Then I calculate the years that have elapsed since the clients onboarded in order to make my graph visually more appealing.
df['Yearsdiff'] = df['Year']-df['Year Onboarded']
To calculate the Cumulative Average Revenue I tried the following methods:
First try:
df = df.join(df.groupby(['Year']).expanding().agg({ 'Revenue': 'mean'})
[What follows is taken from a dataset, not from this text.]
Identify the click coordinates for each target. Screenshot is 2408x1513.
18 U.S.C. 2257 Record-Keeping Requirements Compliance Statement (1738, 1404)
.reset_index(level=0, drop=True)
.add_suffix('_roll'))
df.groupby(['Year Onboarded', 'Year']).last().drop(columns=['Revenue'])
The output starts to be cumulative but the last row isn't cumulative anymore (not sure why).
Second Try:
df.groupby(['Year Onboarded','Year']).agg('mean') \
.groupby(level=[1]) \
.agg({'Revenue':np.cumsum})
But it doesn't work properly, I tried other ways as well but didn't achieve good results.
To visualize the cumulative average revenue I simply use sns.lineplot
My goal is to get a graph similar as the one below but for that I first need to group my data correctly.
Expected output plot
The Years that we can see on the graph represent the 'Year Onboarded' not the 'Year'.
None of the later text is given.